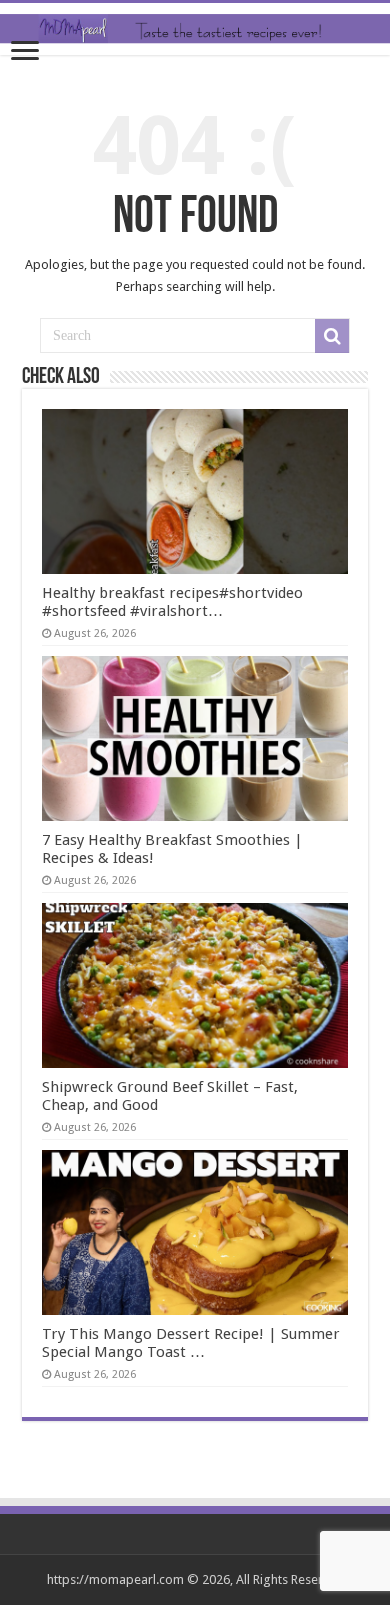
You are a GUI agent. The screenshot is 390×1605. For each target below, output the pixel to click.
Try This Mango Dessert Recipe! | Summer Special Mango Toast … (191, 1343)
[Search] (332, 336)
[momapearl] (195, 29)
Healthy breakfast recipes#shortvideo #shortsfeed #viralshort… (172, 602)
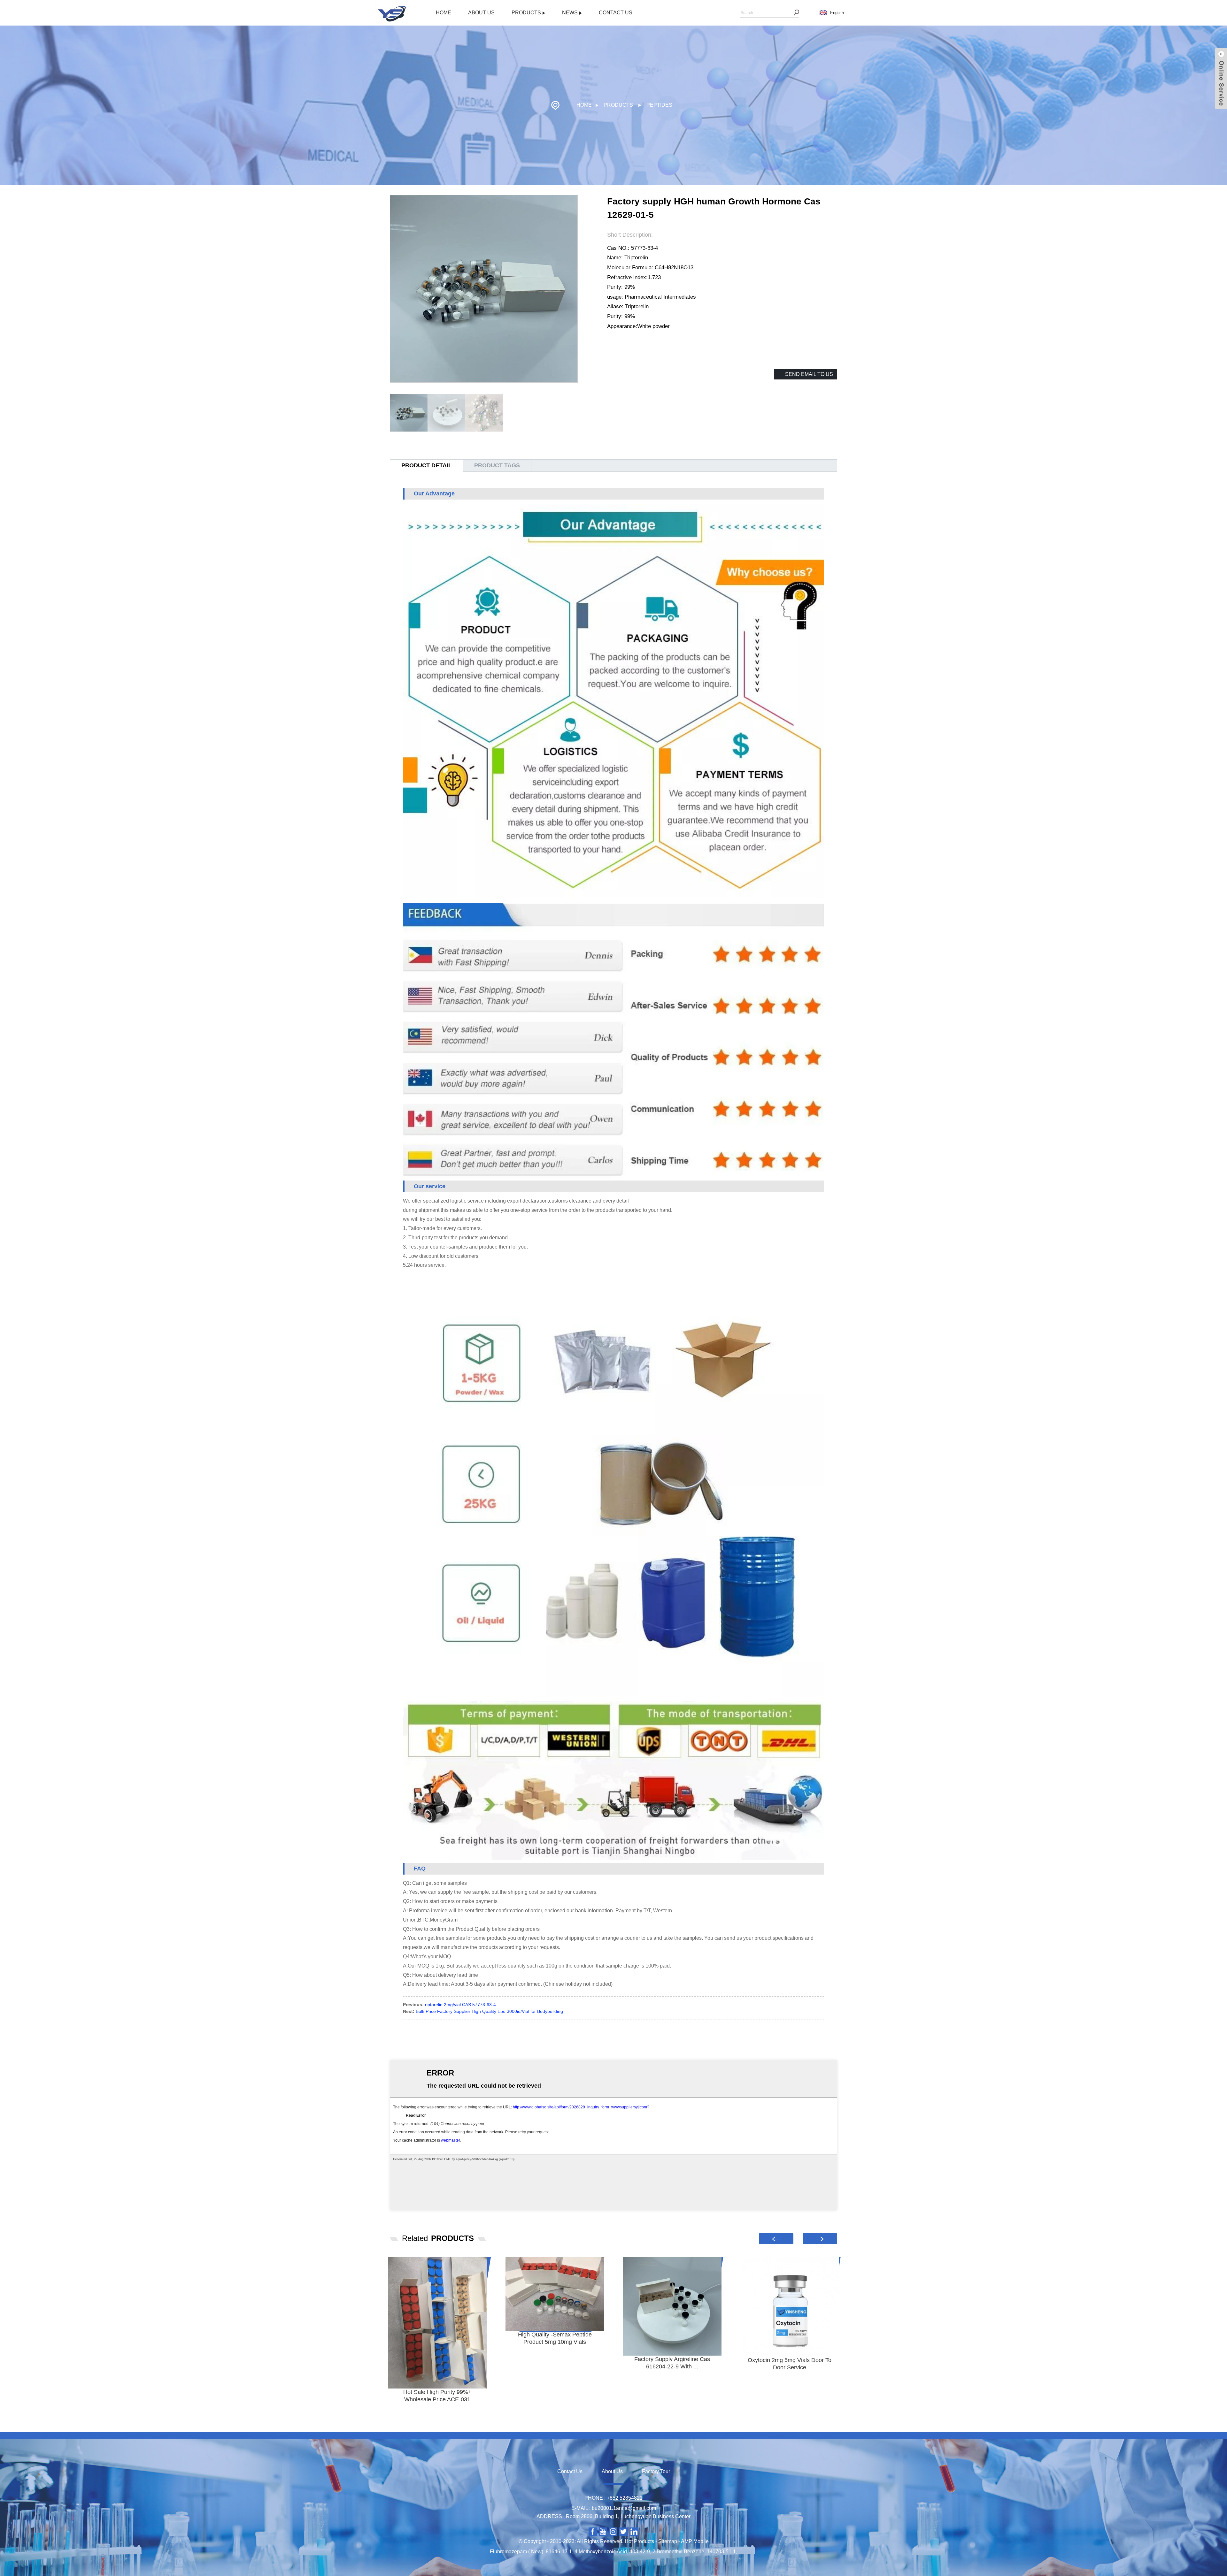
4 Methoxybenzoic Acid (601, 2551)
▬▬▬▬▬▬
**Directions:** Omitting all pictures, reproduce the records above in their entirety.

**Written response:**
You are a GUI agent. The screenshot is 390×1605. For each target below, output the pixel to click.
Try This Mango Dessert Recipe! | Summer Special Mango Toast … (191, 1343)
[Search] (332, 336)
[momapearl] (195, 29)
Healthy breakfast recipes#shortvideo #shortsfeed #viralshort… (172, 602)
4 Methoxybenzoic Acid (601, 2551)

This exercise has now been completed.